■ **Passage for review**
TISBURY AND THE GREAT WAR
David Childs
The mudfest at Ypres continued throughout October with Australian,
Canadian and New Zealand units joining the British in the mire. By the
4th the Australians, with significant losses, had captured one of their
objectives but over the next 48 hours over 25mm. of rain fell leaving
them floundering when they attempted the great prize of Passchendaele
village on the dominating ridge. They had greater success elsewhere:
in the Battle of Beersheba in Palestine the Australian Light Horse made
a cavalry charge that swept the Turks, defending with machine-guns,
to one side and thrust open the road to Gaza. Back in Ypres, in the
Second Battle of Passchendaele the Canadians advanced some hundred yards
at the cost of 12,000 casualties. But the most important event that
October happened in St. Petersburg when on the 25th a Soviet Congress
took power.
POEM FOR OCTOBER
Siegfried Sassoon wrote many of his best poems while undergoing treatment
at Craiglockhart War Hospital near Edinburgh, for what we would today
call 'shell-shock'. Attack, written in October 1917 was penned after
he had seen pictures of the British attack on the Hindenburg Line. At
first glance it seems to be a traditional sonnet but note it has (significantly?)

■ **Work task 1**
According to the text on Tisbury and the Great War, how many casualties did the Canadians suffer in the Second Battle of Passchendaele?
■ **Work task 2**
Rewrite the passage of the Tisbury and the Great War text starting at "POEM FOR OCTOBER" and ending at "it has (significantly?)", putting "Glasgow" in place of "Edinburgh".
Answer using only the text above.

■ **The data**
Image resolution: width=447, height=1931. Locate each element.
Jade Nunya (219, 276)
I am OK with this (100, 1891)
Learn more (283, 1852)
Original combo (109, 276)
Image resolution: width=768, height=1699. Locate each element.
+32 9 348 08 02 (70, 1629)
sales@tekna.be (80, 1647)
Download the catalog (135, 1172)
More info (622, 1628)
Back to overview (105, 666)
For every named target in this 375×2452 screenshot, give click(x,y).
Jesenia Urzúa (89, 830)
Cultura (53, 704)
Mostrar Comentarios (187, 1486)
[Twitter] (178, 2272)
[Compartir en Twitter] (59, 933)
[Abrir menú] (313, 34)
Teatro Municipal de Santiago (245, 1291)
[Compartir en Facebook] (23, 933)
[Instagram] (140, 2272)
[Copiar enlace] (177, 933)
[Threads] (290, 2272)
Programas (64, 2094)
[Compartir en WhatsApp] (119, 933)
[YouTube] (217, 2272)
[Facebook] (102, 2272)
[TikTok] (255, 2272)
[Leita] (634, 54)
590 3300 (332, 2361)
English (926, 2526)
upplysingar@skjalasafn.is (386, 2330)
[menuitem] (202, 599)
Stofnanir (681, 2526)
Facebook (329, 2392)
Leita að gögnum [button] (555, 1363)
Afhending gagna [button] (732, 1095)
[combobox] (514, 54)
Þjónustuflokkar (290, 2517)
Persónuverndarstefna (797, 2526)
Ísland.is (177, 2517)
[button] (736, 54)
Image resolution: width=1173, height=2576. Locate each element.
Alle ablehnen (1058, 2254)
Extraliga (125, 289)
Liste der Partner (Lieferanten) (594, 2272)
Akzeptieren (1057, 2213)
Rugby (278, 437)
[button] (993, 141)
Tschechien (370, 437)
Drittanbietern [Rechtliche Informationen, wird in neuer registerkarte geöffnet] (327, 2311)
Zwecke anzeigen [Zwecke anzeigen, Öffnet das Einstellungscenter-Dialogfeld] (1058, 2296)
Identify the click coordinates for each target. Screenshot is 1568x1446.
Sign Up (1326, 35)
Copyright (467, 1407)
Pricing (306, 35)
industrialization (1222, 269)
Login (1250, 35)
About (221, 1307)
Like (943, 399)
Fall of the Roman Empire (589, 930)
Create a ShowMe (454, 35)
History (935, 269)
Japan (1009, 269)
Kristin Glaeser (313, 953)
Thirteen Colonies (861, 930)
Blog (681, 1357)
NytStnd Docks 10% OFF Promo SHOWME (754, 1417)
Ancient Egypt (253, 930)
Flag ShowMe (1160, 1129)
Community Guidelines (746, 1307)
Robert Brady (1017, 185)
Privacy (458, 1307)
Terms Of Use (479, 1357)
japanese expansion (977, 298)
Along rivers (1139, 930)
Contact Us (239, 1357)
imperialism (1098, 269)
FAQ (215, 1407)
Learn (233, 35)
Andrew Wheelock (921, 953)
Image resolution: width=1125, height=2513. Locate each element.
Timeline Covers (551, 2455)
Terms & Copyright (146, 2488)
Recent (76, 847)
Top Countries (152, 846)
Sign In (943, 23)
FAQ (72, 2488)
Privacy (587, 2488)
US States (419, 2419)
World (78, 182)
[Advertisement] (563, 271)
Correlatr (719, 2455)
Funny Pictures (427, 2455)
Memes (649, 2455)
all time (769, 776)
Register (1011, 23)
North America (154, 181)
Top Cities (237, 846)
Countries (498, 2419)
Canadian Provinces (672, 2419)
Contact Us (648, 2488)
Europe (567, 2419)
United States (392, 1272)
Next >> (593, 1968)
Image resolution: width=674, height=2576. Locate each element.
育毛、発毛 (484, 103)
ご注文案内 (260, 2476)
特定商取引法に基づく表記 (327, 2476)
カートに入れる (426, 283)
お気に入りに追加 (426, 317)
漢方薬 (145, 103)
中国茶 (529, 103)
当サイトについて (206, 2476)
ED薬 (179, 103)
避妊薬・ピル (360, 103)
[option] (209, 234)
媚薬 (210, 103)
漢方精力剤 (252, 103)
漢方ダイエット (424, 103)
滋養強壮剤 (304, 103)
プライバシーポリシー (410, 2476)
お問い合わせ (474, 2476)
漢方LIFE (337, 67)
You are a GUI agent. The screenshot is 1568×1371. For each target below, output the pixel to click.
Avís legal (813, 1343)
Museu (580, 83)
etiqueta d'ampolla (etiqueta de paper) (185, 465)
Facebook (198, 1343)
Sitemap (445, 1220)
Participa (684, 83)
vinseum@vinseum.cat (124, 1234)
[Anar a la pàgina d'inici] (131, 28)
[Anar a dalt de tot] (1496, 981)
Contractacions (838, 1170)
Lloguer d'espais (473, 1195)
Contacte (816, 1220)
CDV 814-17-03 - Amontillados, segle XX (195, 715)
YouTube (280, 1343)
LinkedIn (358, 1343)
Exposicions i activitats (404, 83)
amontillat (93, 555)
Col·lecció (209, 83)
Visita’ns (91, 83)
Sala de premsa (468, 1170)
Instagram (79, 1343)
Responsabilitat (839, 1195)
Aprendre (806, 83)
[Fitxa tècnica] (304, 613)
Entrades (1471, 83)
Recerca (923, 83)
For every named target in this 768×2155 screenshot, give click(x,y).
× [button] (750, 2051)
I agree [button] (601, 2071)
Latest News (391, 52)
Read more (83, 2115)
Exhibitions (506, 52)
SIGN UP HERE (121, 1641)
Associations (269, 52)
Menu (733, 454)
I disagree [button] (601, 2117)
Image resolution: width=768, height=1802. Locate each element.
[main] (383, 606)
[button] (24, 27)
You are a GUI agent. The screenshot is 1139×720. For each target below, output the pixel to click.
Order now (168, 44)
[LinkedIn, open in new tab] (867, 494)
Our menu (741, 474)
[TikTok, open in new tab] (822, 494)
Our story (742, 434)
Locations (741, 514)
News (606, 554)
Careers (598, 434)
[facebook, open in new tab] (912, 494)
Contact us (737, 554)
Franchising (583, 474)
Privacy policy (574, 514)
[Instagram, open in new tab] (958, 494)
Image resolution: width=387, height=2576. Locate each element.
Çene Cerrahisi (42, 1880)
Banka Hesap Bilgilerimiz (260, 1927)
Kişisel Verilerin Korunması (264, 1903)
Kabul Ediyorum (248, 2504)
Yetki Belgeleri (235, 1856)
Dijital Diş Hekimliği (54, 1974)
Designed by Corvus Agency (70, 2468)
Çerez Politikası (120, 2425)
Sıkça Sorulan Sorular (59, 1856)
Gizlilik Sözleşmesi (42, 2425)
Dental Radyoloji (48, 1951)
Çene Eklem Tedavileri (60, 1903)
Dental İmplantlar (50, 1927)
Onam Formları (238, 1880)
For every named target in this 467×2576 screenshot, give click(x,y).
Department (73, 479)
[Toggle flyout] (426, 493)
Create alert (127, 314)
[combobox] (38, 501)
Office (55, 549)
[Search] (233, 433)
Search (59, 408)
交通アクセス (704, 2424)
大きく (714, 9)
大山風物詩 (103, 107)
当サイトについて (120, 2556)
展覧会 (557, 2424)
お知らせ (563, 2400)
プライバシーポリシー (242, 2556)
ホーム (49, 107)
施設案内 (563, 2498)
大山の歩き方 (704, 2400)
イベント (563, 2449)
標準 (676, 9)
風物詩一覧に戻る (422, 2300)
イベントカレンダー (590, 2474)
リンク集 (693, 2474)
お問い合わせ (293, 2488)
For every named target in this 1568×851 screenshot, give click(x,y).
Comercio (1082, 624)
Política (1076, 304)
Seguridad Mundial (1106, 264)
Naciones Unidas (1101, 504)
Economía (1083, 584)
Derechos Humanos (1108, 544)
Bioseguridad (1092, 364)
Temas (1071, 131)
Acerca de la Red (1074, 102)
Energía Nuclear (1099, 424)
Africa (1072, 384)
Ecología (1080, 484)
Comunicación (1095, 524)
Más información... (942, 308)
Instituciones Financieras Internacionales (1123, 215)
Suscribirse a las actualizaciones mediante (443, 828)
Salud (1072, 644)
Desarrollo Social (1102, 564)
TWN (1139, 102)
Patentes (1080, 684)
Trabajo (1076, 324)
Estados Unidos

■ **Solution 1**
12,000 casualties.

■ **Solution 2**
POEM FOR OCTOBER
Siegfried Sassoon wrote many of his best poems while undergoing treatment
at Craiglockhart War Hospital near Glasgow, for what we would today
call 'shell-shock'. Attack, written in October 1917 was penned after
he had seen pictures of the British attack on the Hindenburg Line. At
first glance it seems to be a traditional sonnet but note it has (significantly?)